Namun orangnya sudah pergi, sepertinya terburu-buru.

Li Sun-Hoan tidak bisa percaya bahwa A Fei bisa pergi tanpa berpamitan padanya. Ia terbatuk-batuk seraya memeriksa keadaan di sekitar rumah.

Kedua tangan Kwe ko-yang berada di balik punggungnya. Ia memandang Li Sun-Hoan tanpa suara. Lalu berkata dengan kalem, “Katamu A Fei adalah sahabatmu.”

Sahut Li Sun-Hoan pendek, “Ya.”

“Namun kau bahkan tidak tahu kalau dia sudah pergi.”

Li Sun-Hoan terdiam lalu memaksakan diri untuk tersenyum. Katanya, “Mungkin ia menghadapi semacam kesulitan. Mungkin…..”

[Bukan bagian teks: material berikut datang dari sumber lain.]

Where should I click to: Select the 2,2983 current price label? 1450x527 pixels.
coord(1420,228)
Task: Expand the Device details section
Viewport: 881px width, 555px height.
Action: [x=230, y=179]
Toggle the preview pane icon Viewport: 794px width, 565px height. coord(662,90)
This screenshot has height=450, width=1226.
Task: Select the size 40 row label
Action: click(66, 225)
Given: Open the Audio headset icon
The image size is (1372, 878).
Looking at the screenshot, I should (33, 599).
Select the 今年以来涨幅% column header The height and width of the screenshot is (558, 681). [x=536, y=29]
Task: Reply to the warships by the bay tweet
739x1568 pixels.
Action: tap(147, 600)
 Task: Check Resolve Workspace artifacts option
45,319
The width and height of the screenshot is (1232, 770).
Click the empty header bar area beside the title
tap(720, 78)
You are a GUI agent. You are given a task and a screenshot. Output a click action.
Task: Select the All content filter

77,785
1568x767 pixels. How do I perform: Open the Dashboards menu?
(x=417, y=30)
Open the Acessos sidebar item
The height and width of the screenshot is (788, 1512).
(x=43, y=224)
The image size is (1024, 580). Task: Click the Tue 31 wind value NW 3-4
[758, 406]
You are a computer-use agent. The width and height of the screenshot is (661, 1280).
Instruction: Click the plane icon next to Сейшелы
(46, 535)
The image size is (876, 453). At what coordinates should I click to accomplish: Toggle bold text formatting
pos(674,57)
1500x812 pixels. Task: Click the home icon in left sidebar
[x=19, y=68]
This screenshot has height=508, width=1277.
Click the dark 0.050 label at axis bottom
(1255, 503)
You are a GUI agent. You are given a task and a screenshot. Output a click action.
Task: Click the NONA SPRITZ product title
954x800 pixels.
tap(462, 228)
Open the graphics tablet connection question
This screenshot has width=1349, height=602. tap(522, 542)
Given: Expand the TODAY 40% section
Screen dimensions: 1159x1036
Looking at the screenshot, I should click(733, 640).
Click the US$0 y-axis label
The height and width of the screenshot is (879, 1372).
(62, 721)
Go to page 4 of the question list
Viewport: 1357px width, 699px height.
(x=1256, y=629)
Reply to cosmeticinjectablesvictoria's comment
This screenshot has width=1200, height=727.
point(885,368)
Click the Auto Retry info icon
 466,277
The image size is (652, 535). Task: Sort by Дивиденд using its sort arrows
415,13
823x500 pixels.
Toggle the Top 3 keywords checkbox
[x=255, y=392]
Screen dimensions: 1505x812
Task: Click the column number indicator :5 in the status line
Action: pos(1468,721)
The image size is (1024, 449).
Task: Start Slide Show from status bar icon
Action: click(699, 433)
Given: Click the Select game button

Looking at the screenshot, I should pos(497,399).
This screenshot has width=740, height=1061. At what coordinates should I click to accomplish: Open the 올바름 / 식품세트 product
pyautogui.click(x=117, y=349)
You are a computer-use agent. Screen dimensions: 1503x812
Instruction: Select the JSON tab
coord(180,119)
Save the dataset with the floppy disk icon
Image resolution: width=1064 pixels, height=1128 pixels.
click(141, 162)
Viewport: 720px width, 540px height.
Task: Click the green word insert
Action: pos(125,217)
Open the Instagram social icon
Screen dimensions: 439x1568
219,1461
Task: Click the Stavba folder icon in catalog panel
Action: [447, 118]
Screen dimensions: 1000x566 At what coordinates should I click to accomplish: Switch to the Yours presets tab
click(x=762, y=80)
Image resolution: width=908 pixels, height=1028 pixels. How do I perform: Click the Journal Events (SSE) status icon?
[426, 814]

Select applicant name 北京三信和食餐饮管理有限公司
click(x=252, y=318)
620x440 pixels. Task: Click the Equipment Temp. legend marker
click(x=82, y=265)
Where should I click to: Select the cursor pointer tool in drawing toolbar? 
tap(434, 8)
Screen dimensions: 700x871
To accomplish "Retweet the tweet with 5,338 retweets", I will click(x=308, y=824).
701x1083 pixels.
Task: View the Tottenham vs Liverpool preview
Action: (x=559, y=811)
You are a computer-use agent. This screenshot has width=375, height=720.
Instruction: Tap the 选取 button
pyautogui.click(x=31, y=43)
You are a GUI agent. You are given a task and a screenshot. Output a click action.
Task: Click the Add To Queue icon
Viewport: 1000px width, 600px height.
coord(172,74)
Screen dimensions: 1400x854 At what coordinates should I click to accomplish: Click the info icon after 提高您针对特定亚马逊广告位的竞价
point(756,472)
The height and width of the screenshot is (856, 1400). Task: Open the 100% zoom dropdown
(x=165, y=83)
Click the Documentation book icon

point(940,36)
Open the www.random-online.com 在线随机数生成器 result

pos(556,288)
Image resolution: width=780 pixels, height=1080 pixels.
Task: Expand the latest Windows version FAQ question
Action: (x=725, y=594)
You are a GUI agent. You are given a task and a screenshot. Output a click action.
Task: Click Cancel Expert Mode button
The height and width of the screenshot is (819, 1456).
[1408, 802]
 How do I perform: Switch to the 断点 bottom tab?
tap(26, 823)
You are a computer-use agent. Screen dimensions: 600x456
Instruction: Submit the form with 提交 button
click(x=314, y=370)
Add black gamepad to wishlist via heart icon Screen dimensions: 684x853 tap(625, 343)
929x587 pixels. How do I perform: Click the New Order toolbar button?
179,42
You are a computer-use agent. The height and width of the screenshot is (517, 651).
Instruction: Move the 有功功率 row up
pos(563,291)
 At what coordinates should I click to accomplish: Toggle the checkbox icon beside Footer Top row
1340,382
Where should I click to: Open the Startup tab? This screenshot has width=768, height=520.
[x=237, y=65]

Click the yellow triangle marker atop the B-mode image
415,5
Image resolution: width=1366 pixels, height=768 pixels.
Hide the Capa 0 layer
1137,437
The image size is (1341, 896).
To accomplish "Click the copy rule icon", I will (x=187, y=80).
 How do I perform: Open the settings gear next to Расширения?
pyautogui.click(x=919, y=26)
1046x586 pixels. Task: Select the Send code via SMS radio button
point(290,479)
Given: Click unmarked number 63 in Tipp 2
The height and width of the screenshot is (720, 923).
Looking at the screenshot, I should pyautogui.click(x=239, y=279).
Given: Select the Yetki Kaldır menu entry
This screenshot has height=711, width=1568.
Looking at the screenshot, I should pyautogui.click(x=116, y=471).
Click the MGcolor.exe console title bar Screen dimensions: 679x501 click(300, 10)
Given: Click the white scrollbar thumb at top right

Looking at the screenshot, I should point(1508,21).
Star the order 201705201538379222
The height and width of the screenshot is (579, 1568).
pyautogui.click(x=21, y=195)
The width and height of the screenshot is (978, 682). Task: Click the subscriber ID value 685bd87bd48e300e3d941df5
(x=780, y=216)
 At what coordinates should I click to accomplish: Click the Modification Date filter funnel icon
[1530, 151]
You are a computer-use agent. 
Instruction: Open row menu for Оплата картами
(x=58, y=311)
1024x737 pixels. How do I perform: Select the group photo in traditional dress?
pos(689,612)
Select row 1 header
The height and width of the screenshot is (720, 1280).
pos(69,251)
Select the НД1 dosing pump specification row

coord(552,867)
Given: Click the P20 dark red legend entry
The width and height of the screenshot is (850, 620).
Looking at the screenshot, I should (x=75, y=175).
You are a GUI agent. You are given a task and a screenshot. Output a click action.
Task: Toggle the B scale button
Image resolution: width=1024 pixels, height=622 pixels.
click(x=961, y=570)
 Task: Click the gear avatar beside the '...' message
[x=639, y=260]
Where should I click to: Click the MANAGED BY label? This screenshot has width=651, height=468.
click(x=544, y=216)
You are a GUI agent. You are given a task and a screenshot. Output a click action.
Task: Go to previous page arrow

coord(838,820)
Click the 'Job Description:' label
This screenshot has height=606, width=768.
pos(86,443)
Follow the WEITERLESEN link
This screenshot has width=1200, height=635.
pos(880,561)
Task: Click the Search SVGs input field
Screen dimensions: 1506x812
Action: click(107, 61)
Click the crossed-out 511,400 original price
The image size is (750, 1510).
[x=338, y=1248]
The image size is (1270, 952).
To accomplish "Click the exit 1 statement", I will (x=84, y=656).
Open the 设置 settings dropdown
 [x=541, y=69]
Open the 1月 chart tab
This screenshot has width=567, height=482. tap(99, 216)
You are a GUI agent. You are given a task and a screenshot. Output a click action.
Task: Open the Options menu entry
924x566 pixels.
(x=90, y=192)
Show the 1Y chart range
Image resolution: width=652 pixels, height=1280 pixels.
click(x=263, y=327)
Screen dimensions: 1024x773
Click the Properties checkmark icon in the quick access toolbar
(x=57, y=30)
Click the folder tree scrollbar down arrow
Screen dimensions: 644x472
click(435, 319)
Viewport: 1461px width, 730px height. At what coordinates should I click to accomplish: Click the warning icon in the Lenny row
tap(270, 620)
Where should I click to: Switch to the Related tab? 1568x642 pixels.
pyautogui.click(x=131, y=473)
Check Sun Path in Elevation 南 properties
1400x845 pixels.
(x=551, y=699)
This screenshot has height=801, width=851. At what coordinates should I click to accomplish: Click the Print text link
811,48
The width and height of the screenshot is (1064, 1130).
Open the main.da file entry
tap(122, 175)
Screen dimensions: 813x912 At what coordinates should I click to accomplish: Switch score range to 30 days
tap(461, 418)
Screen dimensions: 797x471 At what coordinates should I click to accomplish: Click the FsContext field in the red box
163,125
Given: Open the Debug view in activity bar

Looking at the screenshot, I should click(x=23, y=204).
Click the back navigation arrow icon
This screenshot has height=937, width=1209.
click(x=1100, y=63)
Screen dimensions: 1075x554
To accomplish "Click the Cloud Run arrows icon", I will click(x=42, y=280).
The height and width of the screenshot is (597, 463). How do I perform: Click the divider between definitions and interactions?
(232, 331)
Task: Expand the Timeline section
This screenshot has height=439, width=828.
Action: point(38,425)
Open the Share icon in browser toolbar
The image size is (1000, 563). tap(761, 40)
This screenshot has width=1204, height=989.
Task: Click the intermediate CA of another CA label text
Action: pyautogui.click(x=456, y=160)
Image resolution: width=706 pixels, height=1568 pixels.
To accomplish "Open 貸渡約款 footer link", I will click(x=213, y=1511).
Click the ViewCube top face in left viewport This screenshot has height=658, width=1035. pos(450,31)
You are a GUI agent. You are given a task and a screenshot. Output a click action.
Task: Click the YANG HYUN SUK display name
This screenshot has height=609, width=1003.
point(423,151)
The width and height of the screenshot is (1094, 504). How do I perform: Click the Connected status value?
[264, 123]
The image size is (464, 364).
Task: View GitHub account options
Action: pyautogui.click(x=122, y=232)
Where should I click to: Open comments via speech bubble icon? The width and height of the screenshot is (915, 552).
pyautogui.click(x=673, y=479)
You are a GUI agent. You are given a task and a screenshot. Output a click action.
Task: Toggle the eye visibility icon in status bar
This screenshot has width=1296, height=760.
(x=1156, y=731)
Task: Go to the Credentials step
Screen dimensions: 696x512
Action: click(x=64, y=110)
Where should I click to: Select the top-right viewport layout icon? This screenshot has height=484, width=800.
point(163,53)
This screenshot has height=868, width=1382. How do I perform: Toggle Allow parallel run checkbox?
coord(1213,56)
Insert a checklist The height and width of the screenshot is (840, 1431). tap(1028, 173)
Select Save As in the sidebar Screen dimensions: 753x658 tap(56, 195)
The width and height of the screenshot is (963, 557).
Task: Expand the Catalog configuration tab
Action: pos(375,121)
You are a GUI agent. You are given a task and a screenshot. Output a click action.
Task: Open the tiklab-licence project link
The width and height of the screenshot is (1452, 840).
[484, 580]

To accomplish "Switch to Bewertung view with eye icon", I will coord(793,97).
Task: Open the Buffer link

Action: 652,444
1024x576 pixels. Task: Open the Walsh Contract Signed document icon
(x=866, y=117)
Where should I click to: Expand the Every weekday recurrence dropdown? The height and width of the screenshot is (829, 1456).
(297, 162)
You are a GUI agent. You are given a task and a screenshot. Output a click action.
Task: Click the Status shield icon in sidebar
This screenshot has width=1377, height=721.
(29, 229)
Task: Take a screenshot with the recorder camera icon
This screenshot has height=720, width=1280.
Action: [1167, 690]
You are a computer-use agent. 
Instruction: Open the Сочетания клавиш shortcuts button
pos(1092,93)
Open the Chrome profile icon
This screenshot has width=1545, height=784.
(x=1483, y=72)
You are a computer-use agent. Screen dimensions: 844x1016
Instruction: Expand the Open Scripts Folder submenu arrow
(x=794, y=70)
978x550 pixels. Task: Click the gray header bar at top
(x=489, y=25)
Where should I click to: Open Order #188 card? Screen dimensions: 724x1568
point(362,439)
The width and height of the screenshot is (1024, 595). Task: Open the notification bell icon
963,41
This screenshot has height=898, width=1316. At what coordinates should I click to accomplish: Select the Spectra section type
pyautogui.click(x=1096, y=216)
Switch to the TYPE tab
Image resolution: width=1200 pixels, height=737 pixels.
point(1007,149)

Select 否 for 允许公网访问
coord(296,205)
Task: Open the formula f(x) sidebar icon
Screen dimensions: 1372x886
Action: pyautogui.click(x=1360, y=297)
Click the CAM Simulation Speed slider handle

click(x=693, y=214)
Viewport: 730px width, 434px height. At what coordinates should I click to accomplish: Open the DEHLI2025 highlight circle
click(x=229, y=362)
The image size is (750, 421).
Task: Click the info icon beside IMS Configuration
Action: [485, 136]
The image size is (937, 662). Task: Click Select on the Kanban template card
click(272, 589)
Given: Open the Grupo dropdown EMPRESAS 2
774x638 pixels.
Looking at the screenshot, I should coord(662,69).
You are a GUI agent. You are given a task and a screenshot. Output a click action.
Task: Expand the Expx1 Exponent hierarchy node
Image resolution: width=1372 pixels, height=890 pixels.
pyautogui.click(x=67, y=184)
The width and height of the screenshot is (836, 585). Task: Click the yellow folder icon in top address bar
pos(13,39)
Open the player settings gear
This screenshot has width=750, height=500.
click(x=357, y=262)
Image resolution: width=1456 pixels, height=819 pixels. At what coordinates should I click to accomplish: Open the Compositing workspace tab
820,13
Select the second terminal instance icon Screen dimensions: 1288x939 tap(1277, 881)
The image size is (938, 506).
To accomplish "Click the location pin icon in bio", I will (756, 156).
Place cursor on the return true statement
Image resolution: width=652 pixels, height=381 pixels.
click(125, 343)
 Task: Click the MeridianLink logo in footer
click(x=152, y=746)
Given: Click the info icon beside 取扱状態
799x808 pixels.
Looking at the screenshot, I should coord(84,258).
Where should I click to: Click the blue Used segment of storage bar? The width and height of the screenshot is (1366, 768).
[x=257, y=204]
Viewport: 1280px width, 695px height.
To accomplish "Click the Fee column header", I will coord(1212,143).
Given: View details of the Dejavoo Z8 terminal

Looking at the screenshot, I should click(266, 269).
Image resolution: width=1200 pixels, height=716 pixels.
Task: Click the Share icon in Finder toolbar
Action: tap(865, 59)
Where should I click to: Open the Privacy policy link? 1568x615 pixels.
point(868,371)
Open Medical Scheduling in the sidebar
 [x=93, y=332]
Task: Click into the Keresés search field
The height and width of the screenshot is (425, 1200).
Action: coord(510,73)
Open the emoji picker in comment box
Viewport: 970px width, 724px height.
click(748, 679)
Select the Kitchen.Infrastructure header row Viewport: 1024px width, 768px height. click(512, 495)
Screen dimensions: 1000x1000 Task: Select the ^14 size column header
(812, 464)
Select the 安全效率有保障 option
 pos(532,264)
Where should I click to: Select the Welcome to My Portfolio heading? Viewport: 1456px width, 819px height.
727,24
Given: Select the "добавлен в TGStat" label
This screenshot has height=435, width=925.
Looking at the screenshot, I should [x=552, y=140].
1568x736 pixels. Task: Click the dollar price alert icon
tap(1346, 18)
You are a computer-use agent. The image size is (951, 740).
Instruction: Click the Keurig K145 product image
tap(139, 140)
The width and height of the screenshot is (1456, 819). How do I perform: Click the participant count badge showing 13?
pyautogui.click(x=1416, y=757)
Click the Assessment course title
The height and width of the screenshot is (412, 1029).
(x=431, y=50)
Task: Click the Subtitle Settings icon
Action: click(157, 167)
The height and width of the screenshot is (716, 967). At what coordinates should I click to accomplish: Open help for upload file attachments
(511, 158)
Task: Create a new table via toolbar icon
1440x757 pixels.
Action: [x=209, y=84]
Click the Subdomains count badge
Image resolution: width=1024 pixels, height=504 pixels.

Kwe ko-yang menyelesaikan kalimatnya, “Mungkin ia pandai sekali mengikuti perintah seorang wanita.”

Ia tidak memberi kesempatan Li Sun-Hoan menjawab. Tanyanya lagi, “Apakah A Fei tinggal di sini sudah lama?”

“Hampir dua tahun.”

Kata Kwe ko-yang, “Namun aku sudah berkencan dengan dia di rumah itu lebih dari dua tahun. Mungkin ini adalah rumahnya sejak dulu.”

Li Sun-Hoan tertawa getir. “Orang licik macam dia pasti punya lebih dari satu tempat persembunyian.”

Kwe ko-yang pun menghela nafas dan berkata, “Sayangnya, aku tidak tahu tempat persembunyiannya yang lain.”

Li Sun-Hoan diam saja. Ia berjalan ke arah kamar Lim Sian-ji. Di kamar itu ada ranjang, sebuah lemari, dan meja rias.

Dalam lemari tidak ada banyak pakaian. Pakaian yang ada di situ adalah pakaian yang sederhana. Di atas meja rias tidak ada satu pun kosmetik atau alat rias.

Sudah pasti, ia berhias di rumah yang satu lagi.

Kata Kwe ko-yang, “Waktu aku keluar, ia masih berada di rumah itu. Namun ia pasti sudah datang ke sini untuk mengajak A Fei pergi. Namun sama sekali tidak terlihat jejak dari rumah itu kemari.”

Kata Li Sun-Hoan dengan wajah berkerut, “Itu karena ia tidak melewati jalan yang sama dengan kita.”

Tiba-tiba Li Sun-Hoan mengangkat kasur di atas ranjang. Terlihatlah jalan rahasia di bawah kasur itu.
Li Sun-Hoan sudah tahu ke mana jalan rahasia itu pergi.

Tanya Kwe ko-yang, “Tahukah kau ke mana jalan rahasia ini pergi?”

Jawab Li Sun-Hoan, “Ke bawah kasurnya di rumah yang satu lagi.”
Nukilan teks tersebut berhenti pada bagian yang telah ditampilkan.